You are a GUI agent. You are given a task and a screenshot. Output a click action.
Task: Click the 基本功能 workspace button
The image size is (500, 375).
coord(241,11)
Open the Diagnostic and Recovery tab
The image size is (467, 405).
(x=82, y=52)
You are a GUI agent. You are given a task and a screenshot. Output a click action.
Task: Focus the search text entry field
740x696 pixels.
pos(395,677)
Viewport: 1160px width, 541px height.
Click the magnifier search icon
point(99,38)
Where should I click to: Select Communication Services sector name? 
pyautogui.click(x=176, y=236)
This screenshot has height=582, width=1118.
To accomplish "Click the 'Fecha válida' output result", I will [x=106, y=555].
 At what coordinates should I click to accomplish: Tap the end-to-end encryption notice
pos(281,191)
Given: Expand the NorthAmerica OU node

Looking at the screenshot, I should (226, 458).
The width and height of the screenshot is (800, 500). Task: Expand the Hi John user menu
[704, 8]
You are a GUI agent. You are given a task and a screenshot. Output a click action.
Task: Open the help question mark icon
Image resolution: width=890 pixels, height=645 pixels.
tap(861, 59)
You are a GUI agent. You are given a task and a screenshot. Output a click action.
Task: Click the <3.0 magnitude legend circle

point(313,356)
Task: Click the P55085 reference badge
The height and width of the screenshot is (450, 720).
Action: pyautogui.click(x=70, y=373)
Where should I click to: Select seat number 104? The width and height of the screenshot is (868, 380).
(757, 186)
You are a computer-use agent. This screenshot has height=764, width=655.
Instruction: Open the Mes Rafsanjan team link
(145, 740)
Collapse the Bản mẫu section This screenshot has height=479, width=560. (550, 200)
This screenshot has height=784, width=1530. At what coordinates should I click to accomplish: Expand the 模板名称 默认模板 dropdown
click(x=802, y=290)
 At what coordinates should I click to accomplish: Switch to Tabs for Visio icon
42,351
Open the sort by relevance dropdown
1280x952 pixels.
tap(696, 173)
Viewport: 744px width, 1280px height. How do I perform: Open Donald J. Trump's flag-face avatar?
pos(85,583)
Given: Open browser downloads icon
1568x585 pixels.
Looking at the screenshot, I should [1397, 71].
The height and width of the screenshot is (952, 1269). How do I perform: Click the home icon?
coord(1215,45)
·····
Your task:
In the material above, find the line containing "Image resolution: width=890" and the line containing "Open the sort by relevance dropdown", then write out exactly those two lines and every line between them, and nothing more.

Answer space:
Image resolution: width=890 pixels, height=645 pixels.
tap(861, 59)
You are a GUI agent. You are given a task and a screenshot. Output a click action.
Task: Click the <3.0 magnitude legend circle

point(313,356)
Task: Click the P55085 reference badge
The height and width of the screenshot is (450, 720).
Action: pyautogui.click(x=70, y=373)
Where should I click to: Select seat number 104? The width and height of the screenshot is (868, 380).
(757, 186)
You are a computer-use agent. This screenshot has height=764, width=655.
Instruction: Open the Mes Rafsanjan team link
(145, 740)
Collapse the Bản mẫu section This screenshot has height=479, width=560. (550, 200)
This screenshot has height=784, width=1530. At what coordinates should I click to accomplish: Expand the 模板名称 默认模板 dropdown
click(x=802, y=290)
 At what coordinates should I click to accomplish: Switch to Tabs for Visio icon
42,351
Open the sort by relevance dropdown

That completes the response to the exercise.